Having read Mr. Wulff's most recent report, I completely and utterly commend him for his efforts. But, being the contrarian that I am - I have a few questions:
1] - What's the real reason that Wulff's research is centered on 'clean power' generally and Nat Gas particularly?
What bothers me about this anecdotal observation by Mr. Wulff is his exclusion of "oil" as the culprit or "root cause" for 'higher prices'.

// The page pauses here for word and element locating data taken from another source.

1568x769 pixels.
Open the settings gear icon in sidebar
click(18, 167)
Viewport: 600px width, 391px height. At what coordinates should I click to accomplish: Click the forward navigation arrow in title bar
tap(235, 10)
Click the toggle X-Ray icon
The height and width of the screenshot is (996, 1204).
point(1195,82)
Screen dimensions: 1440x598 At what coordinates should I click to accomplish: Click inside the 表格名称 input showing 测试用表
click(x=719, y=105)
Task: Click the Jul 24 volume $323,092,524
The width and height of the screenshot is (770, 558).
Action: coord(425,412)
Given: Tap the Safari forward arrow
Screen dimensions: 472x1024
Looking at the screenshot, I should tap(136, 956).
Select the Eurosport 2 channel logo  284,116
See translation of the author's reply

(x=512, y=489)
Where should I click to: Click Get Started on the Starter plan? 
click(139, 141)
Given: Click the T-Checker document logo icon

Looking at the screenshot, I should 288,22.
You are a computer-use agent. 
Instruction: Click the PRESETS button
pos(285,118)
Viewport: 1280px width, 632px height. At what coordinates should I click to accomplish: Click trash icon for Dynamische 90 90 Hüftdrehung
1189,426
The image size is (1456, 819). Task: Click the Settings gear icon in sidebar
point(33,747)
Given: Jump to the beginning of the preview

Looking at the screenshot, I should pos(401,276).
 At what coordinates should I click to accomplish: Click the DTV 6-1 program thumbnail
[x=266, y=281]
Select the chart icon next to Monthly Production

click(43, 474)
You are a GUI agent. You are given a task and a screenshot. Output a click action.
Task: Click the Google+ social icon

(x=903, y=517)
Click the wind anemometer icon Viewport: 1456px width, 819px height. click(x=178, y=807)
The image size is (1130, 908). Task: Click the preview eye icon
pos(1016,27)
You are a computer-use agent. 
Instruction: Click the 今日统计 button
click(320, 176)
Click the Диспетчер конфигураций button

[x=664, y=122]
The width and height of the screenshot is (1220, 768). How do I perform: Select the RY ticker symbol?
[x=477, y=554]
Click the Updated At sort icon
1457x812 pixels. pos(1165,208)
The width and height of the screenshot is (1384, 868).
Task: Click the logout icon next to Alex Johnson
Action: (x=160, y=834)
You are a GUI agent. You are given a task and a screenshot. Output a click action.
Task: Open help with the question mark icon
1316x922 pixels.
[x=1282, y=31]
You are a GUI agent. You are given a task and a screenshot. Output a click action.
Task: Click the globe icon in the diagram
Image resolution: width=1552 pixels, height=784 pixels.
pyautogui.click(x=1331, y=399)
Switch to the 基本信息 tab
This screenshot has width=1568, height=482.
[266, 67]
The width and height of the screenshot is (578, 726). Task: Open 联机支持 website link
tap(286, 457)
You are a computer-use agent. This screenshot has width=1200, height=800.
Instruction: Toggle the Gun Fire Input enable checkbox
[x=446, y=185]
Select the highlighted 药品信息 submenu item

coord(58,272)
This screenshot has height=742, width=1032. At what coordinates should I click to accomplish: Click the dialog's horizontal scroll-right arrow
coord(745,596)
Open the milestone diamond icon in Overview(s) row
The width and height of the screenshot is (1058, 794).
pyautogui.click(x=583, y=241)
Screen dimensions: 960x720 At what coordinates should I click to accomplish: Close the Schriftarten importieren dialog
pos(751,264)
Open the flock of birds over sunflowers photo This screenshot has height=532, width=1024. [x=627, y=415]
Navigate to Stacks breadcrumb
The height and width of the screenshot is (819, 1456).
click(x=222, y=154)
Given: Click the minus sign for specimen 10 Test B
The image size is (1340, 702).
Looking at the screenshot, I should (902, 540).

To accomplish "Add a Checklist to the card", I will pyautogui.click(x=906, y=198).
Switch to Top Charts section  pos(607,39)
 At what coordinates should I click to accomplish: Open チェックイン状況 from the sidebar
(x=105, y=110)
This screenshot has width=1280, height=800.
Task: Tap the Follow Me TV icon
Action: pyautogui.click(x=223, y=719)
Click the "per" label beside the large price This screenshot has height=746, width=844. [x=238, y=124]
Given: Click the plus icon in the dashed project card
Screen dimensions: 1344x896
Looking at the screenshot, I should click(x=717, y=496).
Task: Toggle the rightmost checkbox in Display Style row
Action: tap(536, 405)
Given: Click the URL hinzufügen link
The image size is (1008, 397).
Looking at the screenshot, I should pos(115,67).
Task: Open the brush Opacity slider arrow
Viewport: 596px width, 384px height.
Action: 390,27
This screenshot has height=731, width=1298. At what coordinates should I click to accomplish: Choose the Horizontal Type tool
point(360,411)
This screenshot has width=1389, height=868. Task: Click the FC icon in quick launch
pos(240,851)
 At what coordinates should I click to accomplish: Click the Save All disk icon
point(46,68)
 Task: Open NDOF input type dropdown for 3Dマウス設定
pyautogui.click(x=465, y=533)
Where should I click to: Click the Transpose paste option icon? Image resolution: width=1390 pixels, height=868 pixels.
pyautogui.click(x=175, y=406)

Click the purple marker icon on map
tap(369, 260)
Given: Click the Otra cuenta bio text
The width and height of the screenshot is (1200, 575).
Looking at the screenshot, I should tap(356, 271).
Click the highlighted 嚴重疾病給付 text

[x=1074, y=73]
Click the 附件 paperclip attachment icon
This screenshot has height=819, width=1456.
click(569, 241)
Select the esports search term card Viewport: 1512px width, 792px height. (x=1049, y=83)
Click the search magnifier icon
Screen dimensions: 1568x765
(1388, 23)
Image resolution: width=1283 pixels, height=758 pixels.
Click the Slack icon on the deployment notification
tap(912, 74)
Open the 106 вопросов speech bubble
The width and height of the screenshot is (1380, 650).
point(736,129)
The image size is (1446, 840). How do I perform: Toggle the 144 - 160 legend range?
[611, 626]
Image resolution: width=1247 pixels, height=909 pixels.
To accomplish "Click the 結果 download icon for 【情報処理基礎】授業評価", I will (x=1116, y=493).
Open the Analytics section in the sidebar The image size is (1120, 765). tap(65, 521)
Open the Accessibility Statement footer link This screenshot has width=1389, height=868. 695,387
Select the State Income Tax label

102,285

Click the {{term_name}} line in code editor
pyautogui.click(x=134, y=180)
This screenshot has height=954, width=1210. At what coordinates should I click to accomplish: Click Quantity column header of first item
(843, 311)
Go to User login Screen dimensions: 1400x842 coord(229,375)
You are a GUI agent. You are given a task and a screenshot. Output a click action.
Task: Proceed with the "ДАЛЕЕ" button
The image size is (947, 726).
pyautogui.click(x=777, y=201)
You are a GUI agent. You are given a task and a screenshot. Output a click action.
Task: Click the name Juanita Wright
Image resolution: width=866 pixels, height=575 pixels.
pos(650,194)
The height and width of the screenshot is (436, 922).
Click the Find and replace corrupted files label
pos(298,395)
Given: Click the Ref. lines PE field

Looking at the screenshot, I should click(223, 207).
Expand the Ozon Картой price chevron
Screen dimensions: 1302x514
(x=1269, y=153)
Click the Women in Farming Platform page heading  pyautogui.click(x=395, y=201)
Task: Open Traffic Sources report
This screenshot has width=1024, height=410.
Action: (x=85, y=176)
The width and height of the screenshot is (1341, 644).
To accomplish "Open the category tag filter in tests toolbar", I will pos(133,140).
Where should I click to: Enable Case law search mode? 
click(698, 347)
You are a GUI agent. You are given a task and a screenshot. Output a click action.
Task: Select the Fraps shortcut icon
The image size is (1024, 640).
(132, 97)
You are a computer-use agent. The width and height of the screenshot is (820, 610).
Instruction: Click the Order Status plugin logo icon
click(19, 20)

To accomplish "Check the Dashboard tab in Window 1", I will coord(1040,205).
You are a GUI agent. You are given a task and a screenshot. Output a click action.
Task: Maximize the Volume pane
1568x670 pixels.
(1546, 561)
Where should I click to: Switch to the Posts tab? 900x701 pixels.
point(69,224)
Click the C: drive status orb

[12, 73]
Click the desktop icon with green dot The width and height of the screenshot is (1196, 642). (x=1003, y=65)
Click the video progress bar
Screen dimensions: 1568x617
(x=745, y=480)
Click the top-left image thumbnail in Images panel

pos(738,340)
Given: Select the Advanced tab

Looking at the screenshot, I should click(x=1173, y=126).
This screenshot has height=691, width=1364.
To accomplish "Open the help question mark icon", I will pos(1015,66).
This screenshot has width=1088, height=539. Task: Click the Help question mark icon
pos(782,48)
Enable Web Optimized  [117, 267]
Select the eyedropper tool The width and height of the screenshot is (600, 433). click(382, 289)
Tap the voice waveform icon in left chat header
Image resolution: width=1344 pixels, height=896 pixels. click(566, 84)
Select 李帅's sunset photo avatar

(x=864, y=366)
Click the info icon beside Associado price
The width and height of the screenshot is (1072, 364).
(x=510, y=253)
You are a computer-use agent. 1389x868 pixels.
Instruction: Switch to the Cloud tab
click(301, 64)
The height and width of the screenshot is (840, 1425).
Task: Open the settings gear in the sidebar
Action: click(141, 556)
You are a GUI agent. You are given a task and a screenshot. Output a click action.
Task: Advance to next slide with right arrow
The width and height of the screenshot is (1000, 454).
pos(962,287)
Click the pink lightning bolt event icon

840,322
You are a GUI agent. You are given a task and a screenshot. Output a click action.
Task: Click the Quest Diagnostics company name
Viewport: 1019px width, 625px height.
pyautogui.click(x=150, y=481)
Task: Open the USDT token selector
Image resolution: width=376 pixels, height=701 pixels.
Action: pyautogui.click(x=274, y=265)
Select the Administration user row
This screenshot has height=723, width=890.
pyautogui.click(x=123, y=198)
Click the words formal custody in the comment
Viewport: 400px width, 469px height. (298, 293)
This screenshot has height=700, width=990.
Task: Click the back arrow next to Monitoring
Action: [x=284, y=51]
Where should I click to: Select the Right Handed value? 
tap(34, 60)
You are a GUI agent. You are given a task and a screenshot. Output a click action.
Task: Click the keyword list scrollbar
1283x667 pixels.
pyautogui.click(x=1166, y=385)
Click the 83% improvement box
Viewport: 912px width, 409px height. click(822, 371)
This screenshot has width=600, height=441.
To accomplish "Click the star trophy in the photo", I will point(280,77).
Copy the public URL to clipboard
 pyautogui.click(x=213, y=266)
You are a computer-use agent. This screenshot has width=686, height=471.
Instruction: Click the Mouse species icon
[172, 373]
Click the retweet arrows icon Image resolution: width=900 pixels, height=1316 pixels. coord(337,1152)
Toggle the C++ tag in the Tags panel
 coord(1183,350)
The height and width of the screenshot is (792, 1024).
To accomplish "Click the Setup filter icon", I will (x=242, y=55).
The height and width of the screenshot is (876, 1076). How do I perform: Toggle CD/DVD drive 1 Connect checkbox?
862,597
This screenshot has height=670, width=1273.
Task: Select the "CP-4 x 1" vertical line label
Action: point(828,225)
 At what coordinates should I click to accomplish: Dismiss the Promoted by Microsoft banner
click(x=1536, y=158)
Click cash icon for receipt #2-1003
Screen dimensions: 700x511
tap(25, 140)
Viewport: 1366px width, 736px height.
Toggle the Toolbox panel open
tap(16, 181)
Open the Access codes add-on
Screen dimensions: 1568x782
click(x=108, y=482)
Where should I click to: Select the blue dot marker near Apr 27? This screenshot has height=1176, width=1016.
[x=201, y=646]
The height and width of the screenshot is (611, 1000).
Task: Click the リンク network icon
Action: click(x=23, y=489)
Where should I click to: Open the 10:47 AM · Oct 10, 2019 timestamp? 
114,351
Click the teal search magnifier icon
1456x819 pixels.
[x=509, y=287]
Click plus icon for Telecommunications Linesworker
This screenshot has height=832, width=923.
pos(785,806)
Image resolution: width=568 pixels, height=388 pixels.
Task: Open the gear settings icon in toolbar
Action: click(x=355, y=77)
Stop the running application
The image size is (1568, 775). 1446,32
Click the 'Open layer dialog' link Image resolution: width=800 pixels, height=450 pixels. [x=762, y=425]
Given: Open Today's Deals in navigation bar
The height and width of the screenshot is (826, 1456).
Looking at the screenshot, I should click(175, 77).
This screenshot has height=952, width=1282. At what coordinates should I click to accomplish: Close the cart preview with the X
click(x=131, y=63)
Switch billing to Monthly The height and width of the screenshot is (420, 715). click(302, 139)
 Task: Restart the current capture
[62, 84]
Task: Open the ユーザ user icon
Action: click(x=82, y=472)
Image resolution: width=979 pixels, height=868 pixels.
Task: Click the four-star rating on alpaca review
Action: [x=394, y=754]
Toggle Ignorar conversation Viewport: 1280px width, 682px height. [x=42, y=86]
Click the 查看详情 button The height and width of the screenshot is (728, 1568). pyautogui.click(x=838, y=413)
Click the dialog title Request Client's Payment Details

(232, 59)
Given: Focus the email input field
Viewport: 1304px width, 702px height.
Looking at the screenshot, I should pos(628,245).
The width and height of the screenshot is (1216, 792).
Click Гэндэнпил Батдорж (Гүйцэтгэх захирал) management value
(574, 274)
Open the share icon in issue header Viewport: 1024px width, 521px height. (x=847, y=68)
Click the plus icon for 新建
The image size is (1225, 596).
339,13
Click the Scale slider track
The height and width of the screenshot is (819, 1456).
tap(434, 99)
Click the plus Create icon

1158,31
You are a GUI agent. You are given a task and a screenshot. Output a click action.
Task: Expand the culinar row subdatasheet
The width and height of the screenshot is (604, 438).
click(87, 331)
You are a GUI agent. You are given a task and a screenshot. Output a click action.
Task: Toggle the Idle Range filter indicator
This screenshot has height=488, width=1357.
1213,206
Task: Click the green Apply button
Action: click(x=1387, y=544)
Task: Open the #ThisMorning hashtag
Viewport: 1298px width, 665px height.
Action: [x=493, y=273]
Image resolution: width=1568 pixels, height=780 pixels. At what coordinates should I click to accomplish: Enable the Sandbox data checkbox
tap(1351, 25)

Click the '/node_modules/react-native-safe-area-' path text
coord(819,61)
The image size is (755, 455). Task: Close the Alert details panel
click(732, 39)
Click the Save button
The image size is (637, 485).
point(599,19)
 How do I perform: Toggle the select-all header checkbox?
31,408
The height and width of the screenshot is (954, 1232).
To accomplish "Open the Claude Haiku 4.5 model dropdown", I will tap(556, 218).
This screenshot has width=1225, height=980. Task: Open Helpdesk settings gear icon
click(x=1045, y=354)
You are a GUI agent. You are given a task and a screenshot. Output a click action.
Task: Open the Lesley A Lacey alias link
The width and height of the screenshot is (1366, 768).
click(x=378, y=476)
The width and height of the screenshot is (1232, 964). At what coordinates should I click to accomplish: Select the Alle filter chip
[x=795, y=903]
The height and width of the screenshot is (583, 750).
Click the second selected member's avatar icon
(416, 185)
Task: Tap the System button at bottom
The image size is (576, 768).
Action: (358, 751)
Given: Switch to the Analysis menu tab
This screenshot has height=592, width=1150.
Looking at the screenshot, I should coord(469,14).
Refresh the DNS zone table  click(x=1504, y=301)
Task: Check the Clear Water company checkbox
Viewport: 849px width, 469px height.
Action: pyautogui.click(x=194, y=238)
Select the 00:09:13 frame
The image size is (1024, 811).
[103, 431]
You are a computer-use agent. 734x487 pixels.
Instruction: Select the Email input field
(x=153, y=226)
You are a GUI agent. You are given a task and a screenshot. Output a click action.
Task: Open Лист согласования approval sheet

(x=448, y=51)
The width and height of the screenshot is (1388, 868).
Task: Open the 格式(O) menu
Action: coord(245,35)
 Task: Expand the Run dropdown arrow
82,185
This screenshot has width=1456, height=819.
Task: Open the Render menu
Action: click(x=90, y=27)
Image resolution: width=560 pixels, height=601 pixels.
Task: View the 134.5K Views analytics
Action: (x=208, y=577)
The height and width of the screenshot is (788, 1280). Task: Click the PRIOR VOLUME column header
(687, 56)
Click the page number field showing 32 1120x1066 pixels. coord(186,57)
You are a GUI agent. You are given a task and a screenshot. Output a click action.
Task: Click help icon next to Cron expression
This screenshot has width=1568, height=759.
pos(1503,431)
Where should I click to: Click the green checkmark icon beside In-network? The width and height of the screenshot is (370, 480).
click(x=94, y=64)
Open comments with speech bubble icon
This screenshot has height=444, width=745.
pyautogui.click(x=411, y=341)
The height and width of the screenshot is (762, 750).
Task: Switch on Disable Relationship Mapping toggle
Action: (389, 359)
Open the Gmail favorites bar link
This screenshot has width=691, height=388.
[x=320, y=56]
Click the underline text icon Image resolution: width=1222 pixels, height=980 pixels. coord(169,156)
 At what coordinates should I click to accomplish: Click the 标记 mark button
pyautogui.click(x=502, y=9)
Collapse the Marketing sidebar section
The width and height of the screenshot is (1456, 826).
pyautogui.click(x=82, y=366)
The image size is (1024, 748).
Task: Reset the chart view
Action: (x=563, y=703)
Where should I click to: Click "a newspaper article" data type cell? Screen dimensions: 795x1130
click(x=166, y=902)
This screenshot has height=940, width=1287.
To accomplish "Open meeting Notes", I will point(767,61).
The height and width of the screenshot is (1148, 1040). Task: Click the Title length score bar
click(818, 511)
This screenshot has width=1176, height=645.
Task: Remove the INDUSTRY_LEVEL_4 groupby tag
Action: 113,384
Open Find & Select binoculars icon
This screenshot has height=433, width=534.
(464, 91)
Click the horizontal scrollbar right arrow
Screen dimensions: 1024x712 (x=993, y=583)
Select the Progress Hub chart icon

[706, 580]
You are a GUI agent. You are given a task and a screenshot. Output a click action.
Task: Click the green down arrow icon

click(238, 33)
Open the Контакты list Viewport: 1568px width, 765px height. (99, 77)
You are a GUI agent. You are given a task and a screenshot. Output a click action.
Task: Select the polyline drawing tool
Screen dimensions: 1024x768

2] - Now, being the curious contrarian that I am, I want to know why crude oil is not the focus of heightened energy costs.
A Few Facts
Energy, like gold, is viewed by U.S. authorities as being highly strategic and therefore, its price is of paramount importance in maintaining economic stability [everything from the stock market to the value of the U.S. dollar]. World energy prices are arguably "set" or at least highly influenced in the U.S. - on exchanges like NYMEX and COMEX. It also just so happens that the U.S. has at its disposal a [SPR] Strategic Petroleum Reserve - in much the same way the U.S. is alleged to hold vast quantities of gold reserves at places like Fort Knox - whose gold has not been independently or properly audited since the Eisenhower Administration in the 1950's. My question is this:
Who really knows how much oil there is in the SPR [Strategic Petroleum Reserve Inventory]? Is there a giant "dip stick"? After all, energy derivatives contracts are "swapped" and traded much more so than precious metals, aren't they? If nothing else, we at least learned that from ENRON, didn't we?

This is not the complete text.